◆ **Exercise goal**
Retype the rows from the line that contains "This screenshot has height=500, width=762." through the line that contains "click(372, 352)", including both of those lines. Leave out the pictures.

◆ **Data records**
## begin
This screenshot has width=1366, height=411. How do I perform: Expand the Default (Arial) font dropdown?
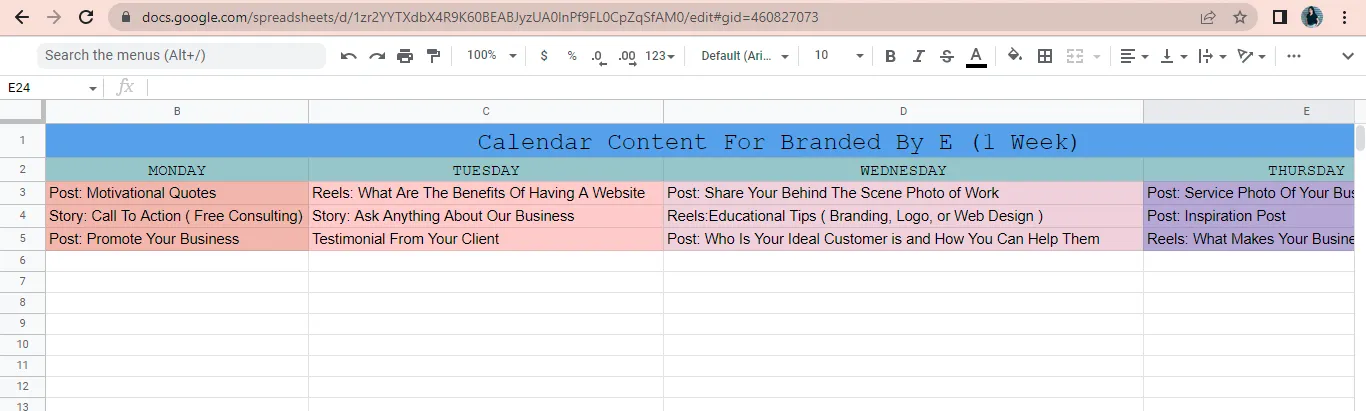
## end
## begin
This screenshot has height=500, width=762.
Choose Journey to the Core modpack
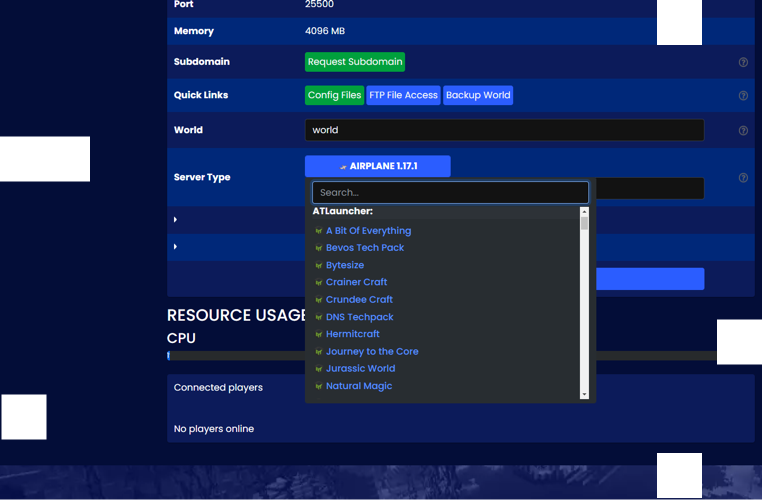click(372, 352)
## end
## begin
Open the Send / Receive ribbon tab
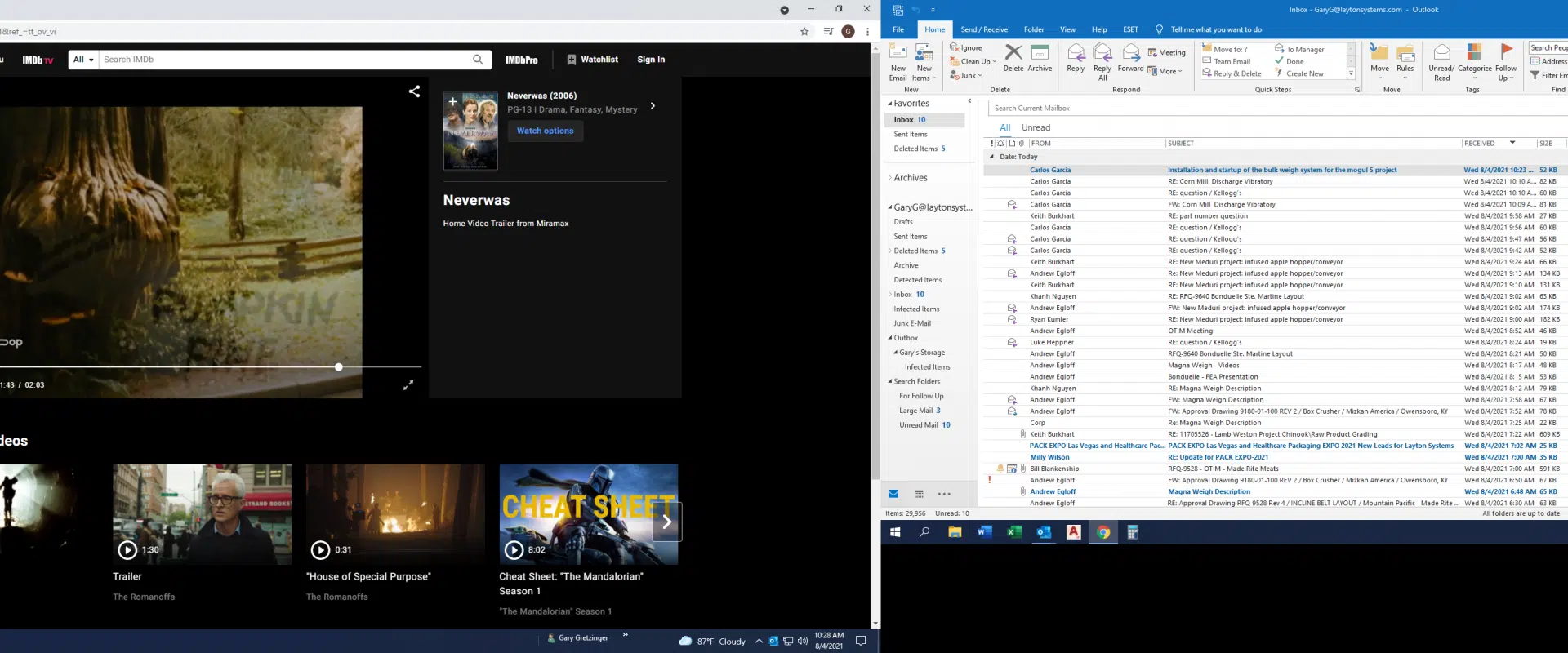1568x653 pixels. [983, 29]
## end
◆ **Task answer**
This screenshot has height=500, width=762.
Choose Journey to the Core modpack
click(372, 352)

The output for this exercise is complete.